In their children’s sleep habits. More than anyone else I know. So I want to hear what your thoughts are about this Jeff.

It’s true. Well, yeah, I mean it actually starts with our sleep and our sanity and then we work backwards from there of we want to set up structures, rhythms and boundaries where we feel like everyone is flourishing and that we can all be better, and for us and our family that’s been kind of sleep and just making sure that’s important and stuff like that, and structures not just for the kids, but for everyone. So yeah, this is one we really concentrate on of we have where we’re at today is our oldest kids can’t come out of their room until eight a.m. and then we have quiet time in the afternoon where they have to be in there for a couple hours to do imaginative play and drawing and whatever they want to do in there.

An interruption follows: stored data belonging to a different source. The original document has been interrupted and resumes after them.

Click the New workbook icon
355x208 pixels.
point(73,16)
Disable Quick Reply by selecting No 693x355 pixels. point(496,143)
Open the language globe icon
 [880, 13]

But we didn’t get there easily, but I also say we didn’t get there super difficultly, you just have to have the right framework. And what I mean by that is be prepared for the long haul. One thing you don’t want to do is this is how we’re doing it, and so do it. Don’t turn it in to some terrorizing thing. It was very small, subtle, and a long play for us, so what that means is probably the pattern that displayed with most of our kids is they get up around six. Not anymore, they probably get up later now a little bit later. But you know, when they’re two, whatever. So how can we make the bedroom feel like a really fun place, a special place, and then how can we incrementally retrain? So it’s really just like training, just like training you do with everything else if you practice it. We would, let’s say 11 a.m. we would go upstairs with the kids and say, “Hey we’re going to practice. I want you to pretend.” And you make it fun. I want you to get in your bed. I want you to get up, but I want you to start playing with things and daddy will tell you when you can come down.

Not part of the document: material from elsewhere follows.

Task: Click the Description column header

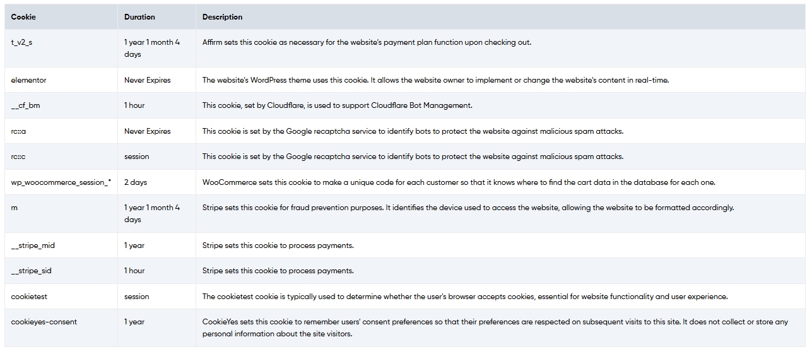Action: pyautogui.click(x=222, y=17)
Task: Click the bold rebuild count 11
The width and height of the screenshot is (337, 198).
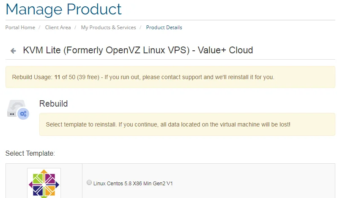Action: click(58, 77)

And you do that for five minutes, and then 15 minutes, and then 20 minutes. We didn’t jump straight from six to eight a.m. we jumped from six to 6:15 and then 6:15 to 6:30 and with training in the days, and then make it really fun, and then there’s baskets in the room of fun things that they can only play with in their room, so the room, they see the room as a very special play place. We don’t say, and every parent’s different, but our rule is we don’t really care what you do, just don’t open the door. So some people want quiet. We don’t really care, they can talk to themselves, they can do that. They can jump around, some people don’t want them getting out of their bad, we don’t care about that. It’s just your own rule, what do you want to do? And then just create structures around that in really small incremental ways. And I would say, yeah it’s usually a six to 12 month kind of play before it just happens. I would say from two to three is when it just then becomes okay they start doing it now.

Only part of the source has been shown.